There is another interpretation of the sum allowing for the bounds to be reversed, but you do not use dots to indicate it.

Coming to your problem, since $$ \eqalign{ & k - 2j = k\bmod 2 + 2\quad \Rightarrow \quad \cr & \Rightarrow \quad 2j = k - k\bmod 2 - 2 = 2\left\lfloor {{k \over 2}} \right\rfloor + k\bmod 2 - k\bmod 2 - 2 \cr & \Rightarrow \quad j = \left\lfloor {{k \over 2}} \right\rfloor - 1 \cr} $$ Then we write your recurrence as $$ \bbox[lightyellow] { F_{\,k - 1} - 1 = \sum\limits_{1\, \le \,j\, \le \,\left\lfloor {{k \over 2}} \right\rfloor - 1} {F_{\,k - 2j} } \quad \left| {\;2 \le k} \right. } \tag{1}$$ and, it seems that, the thesis you want to demonstrate is :

if the $F_k$ obeys the Fibonacci recurrence $F_{k+1}=F_{k}+F_{k-1} \quad | \; 2 \le k$ then they obey to the recurrence above.
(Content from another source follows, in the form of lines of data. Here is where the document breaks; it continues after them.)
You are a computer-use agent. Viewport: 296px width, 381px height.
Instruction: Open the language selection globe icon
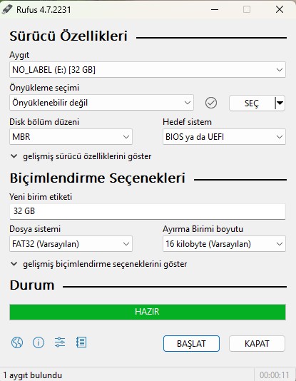pyautogui.click(x=17, y=342)
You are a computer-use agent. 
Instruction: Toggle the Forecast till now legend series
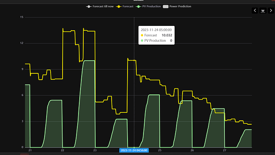coord(100,6)
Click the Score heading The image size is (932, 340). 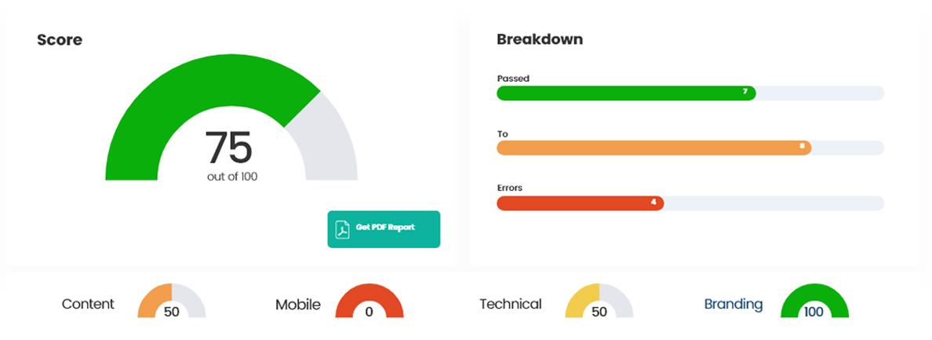[x=60, y=39]
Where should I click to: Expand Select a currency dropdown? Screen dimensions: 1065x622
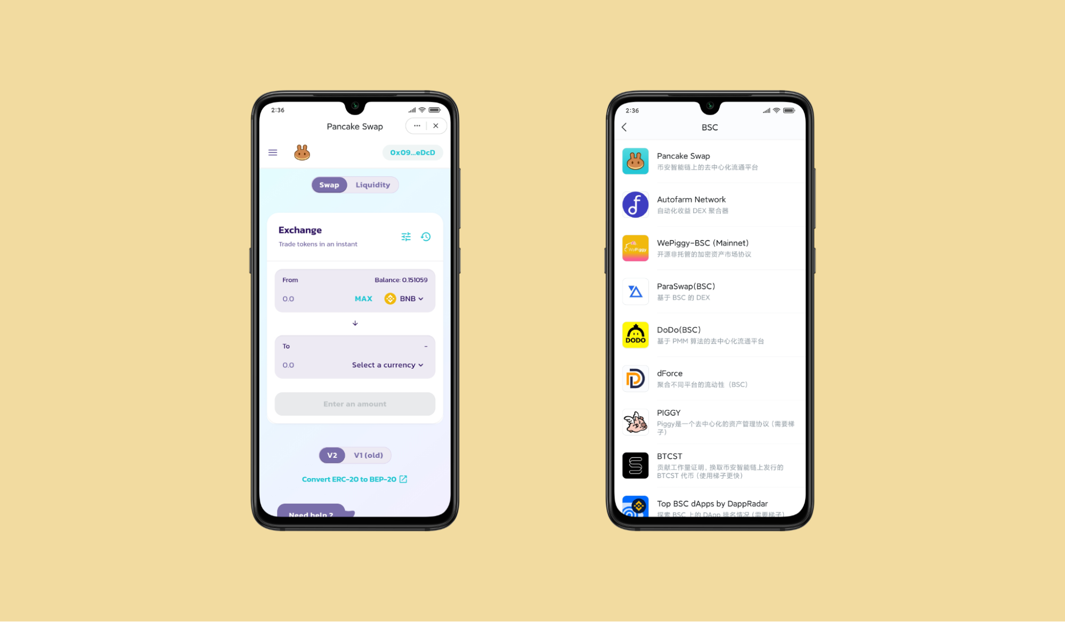click(x=388, y=365)
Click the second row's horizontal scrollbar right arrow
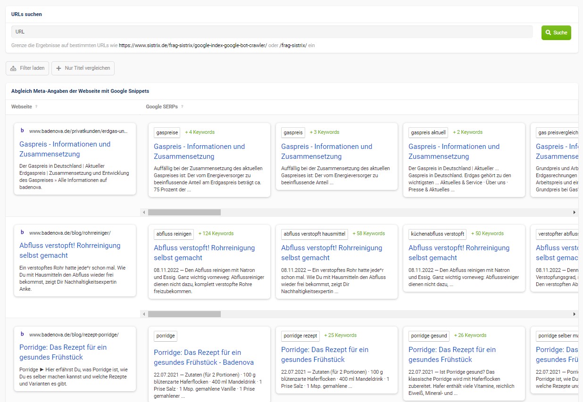 [574, 314]
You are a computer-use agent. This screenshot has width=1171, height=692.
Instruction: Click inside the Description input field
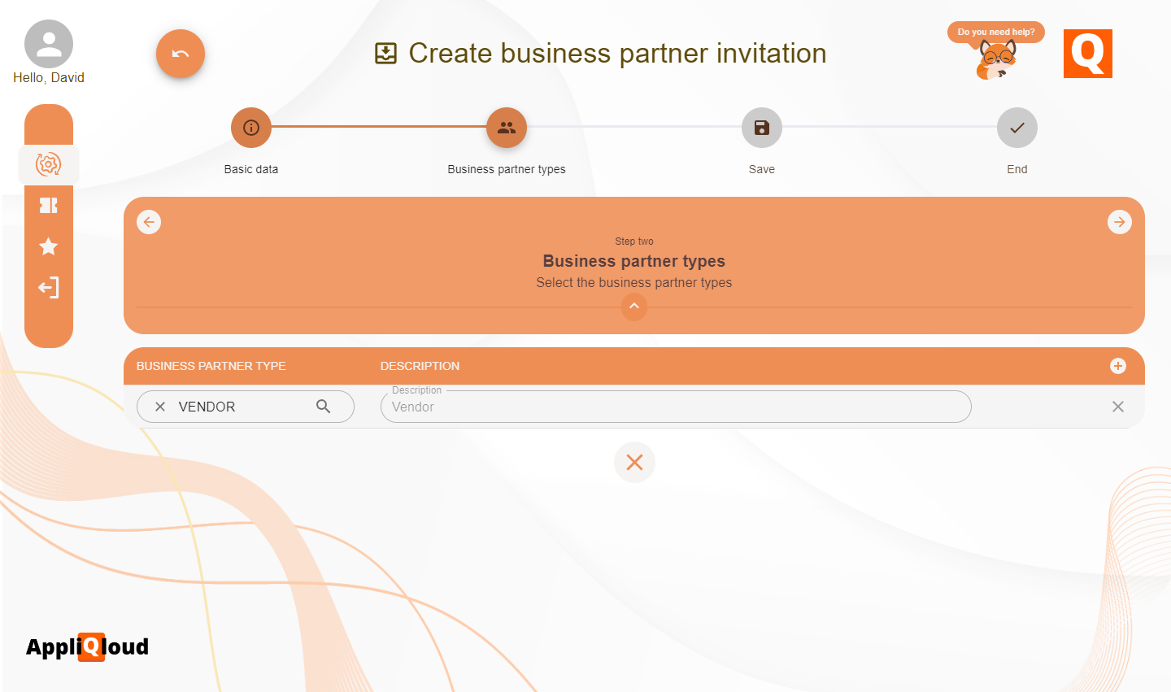[675, 407]
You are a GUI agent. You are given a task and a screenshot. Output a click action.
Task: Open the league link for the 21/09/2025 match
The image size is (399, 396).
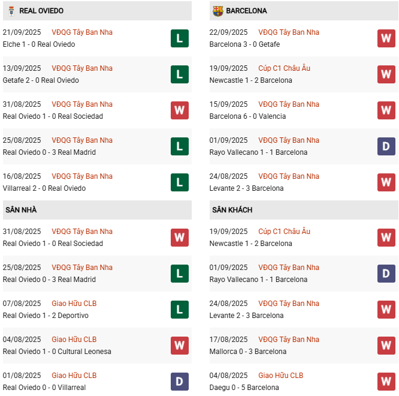click(x=82, y=32)
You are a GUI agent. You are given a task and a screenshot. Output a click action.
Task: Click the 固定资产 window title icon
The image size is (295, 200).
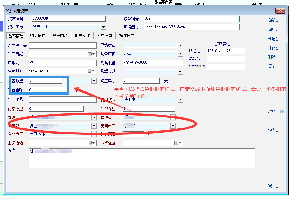9,11
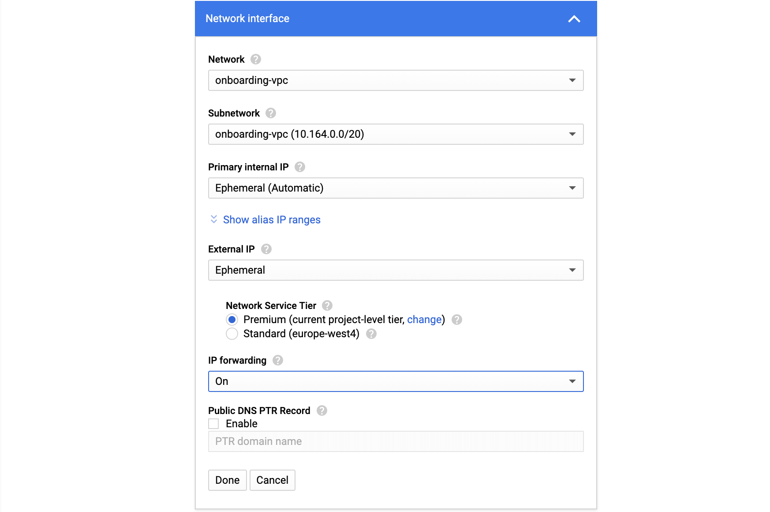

The starting conditions are $$ \eqalign{ & k = 2\quad \Rightarrow \quad F_{\,1} - 1 = \sum\limits_{1\, \le \,j\, \le \,0} {F_{\,2 - 2j} } = 0\quad \Rightarrow \quad F_{\,1} = 1 \cr & k = 3\quad \Rightarrow \quad F_{\,2} - 1 = \sum\limits_{1\, \le \,j\, \le \,0} {F_{\,3 - 2j} } = 0\quad \Rightarrow \quad F_{\,2} = 1 \cr} $$ which indicates that actually $F_1 \; F_2$ equal the respective Fibonacci N.. But let's proceed apart from initial conditions because in the thesis we did not involve the initial conditions, but only the recurrence.
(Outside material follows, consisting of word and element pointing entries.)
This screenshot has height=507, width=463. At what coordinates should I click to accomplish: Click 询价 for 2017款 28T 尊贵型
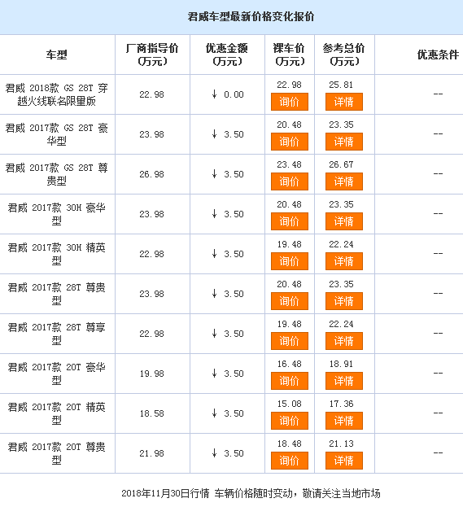tap(290, 301)
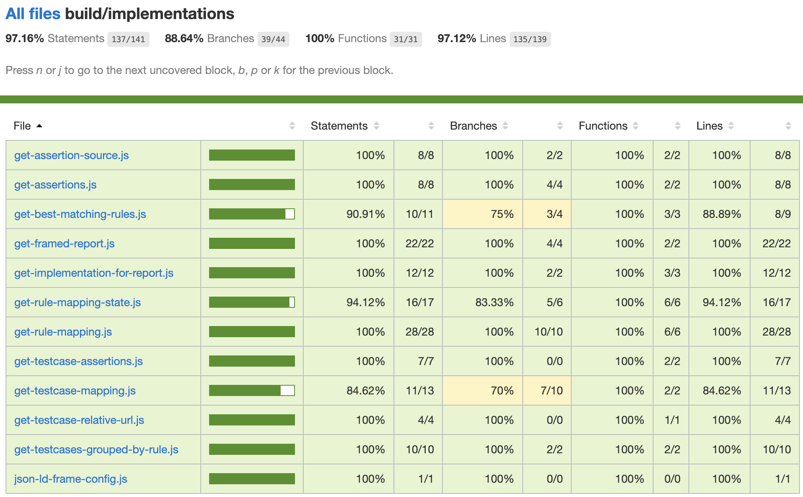Image resolution: width=803 pixels, height=497 pixels.
Task: Click sort arrows above statements count column
Action: (x=431, y=126)
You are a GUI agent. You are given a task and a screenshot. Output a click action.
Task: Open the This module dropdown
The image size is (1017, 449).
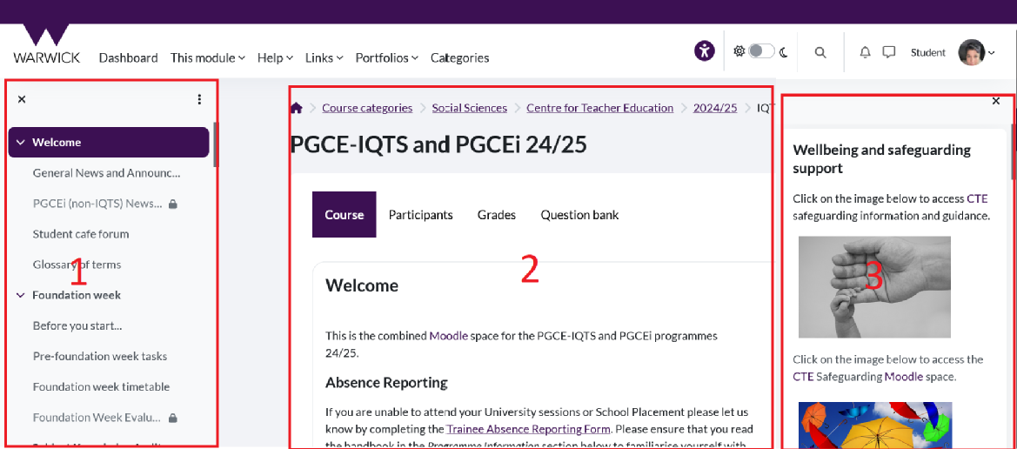click(208, 57)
We can put $$ k = 2m + i\quad \left| \matrix{ \;1 \le m \hfill \cr \;i = 0,1 \hfill \cr} \right. $$ and write the system $$ \bbox[lightyellow] { \left\{ \matrix{ F_{\,2m - 1} - 1 = \sum\limits_{1\, \le \,j\, \le \,m - 1} {F_{\,2\left( {m - j} \right)} } \hfill \cr F_{\,2m} - 1 = \sum\limits_{1\, \le \,j\, \le \,m - 1} {F_{\,2\left( {m - j} \right) + 1} } \hfill \cr} \right.\quad \Leftrightarrow \quad \left\{ \matrix{ F_{\,2m} + F_{\,2m - 1} - 2 = \sum\limits_{1\, \le \,j\, \le \,m - 1} {\left( {F_{\,2\left( {m - j} \right)} + F_{\,2\left( {m - j} \right) + 1} } \right)} \hfill \cr F_{\,2m} - F_{\,2m - 1} = \sum\limits_{1\, \le \,j\, \le \,m - 1} {\left( {F_{\,2\left( {m - j} \right) + 1} - F_{\,2\left( {m - j} \right)} } \right)} \hfill \cr} \right. } \tag{2}$$ since the validity of a system implies the validity of the system of the sum and difference of the single lines.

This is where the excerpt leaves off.